— Text section —
Obama’s trip to the stable democracies of Brazil, Chile and El Salvador beginning on March 19 is a sign of maturing relations between the US and Latin America. Nevertheless, a toughening approach towards security issues and the hard-headed calculation of US national interests will be a dominant theme.
Ivan Briscoe
17 March 2011

Of the 25,000 embassy cables that the grace of Wikileaks has now deposited in the hands of four Latin American newspapers, there are few as pearl-like and deranged as one of the very first leaks from last year. Mauricio Funes, the centre-left former journalist who now heads El Salvador, is reported to have requested through intermediaries immediate help from Washington to manage his personal security and the safety of his phone lines.

It is perhaps appropriate that El Salvador will be the last stop President Obama makes on his five-day trip to South and Central America starting on March 19. After trying to cement a strategic relationship with Brazil, and recasting US policy to Latin American in a speech in Chile on the 50th anniversary of Kennedy’s grand initiative, Obama might take the opportunity to sit back, and commiserate with President Funes. He could even marvel for a second at the suggestion that a US secret service unit be placed in the palace of a Central American leader to keep the peace between him and his party’s hard core of former Marxist guerrillas.

To judge from the first slew of leaked cables, El Salvador is not alone in peppering Washington with tall orders. Leaders in other capitals have apparently beseeched US embassies for all sorts of aid against narco-traffickers in Mexico, for help in slandering a rising Peruvian populist, or for arranging any form of photogenic appointment between Obama and the Argentine President.

Obama’s journey might also afford him an overview of the continent’s new sights, and persuade him that the cultural mastery of his homeland has also achieved immense heights. Vast shopping malls clog the continent. Car purchases are raging, at over five million for South America in 2010. Mexicans are fatter than ever, oil is waiting to gush from Brazil’s new deep sea finds, and up to 80 million guns, many of them from the US, are stashed across the continent. On the northern borders of Honduras, in a small town called El Paraíso, Obama could even admire a copy of the White House, constructed to serve as a town hall by a mayor with 40 bodyguards who claims to have made his fortune through dairy production.

— Information shown —
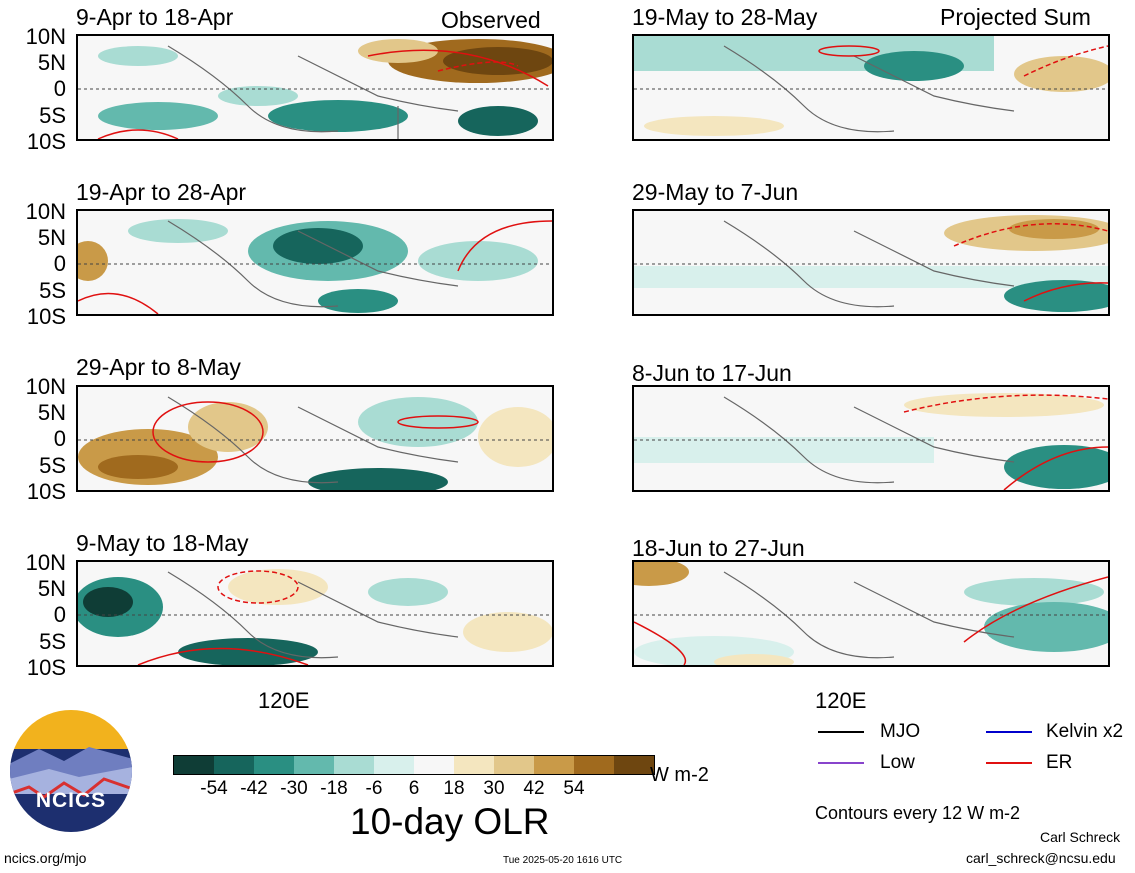  What do you see at coordinates (712, 373) in the screenshot?
I see `panel-title-right-3: 8-Jun to 17-Jun` at bounding box center [712, 373].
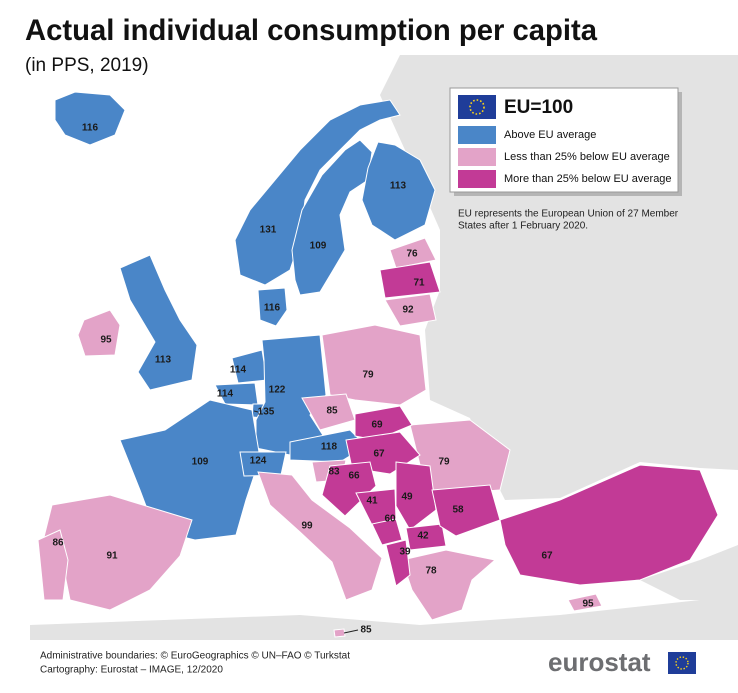 The height and width of the screenshot is (693, 738). Describe the element at coordinates (330, 448) in the screenshot. I see `country-value: 118` at that location.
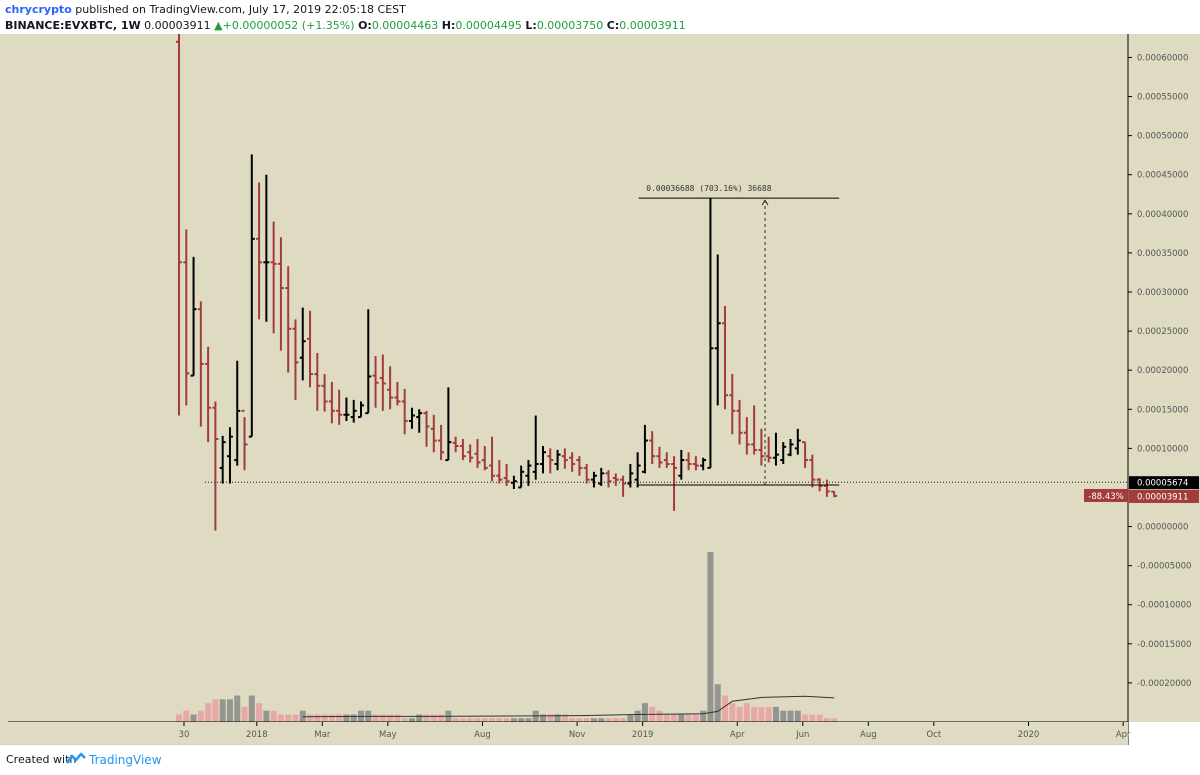  Describe the element at coordinates (1162, 137) in the screenshot. I see `y-tick-label: 0.00050000` at that location.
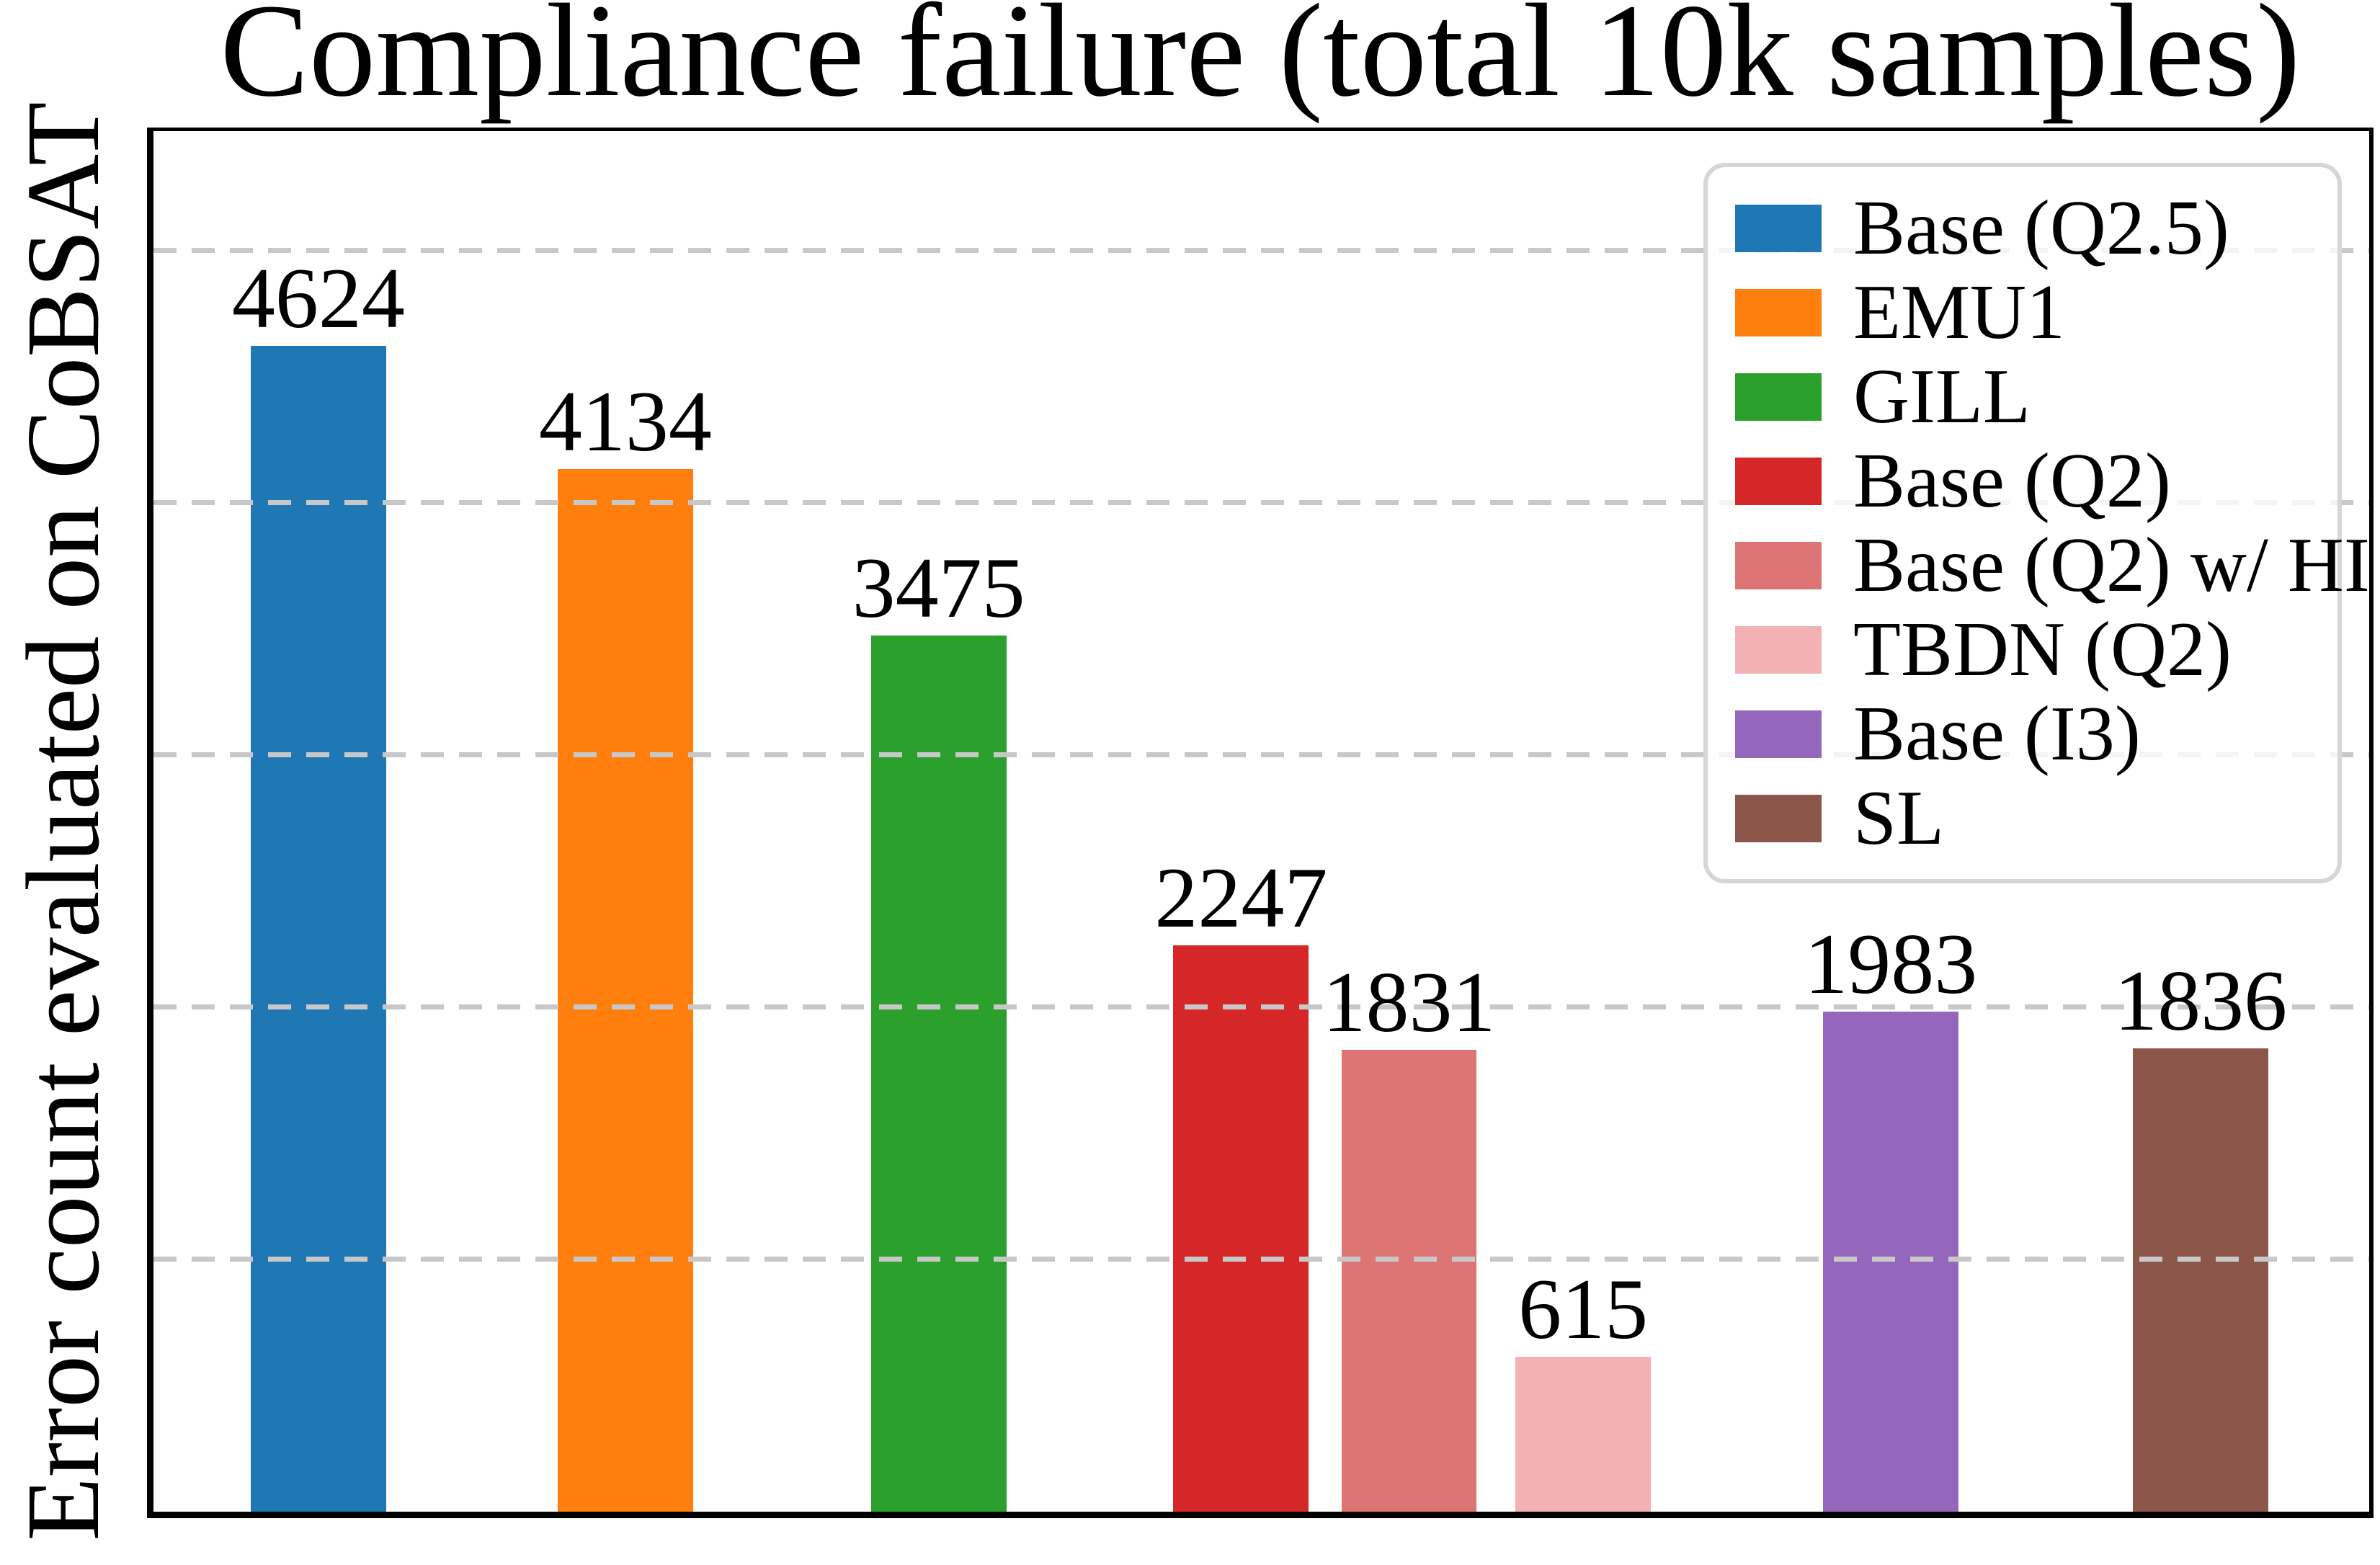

— Problem to work on —
From the text on Obama's Latin American trip, extract the passage word for word, starting at "Of the 25,000" and stopping after "his phone lines.". Nothing in the listing is needed here.

— Solution to the problem —
Of the 25,000 embassy cables that the grace of Wikileaks has now deposited in the hands of four Latin American newspapers, there are few as pearl-like and deranged as one of the very first leaks from last year. Mauricio Funes, the centre-left former journalist who now heads El Salvador, is reported to have requested through intermediaries immediate help from Washington to manage his personal security and the safety of his phone lines.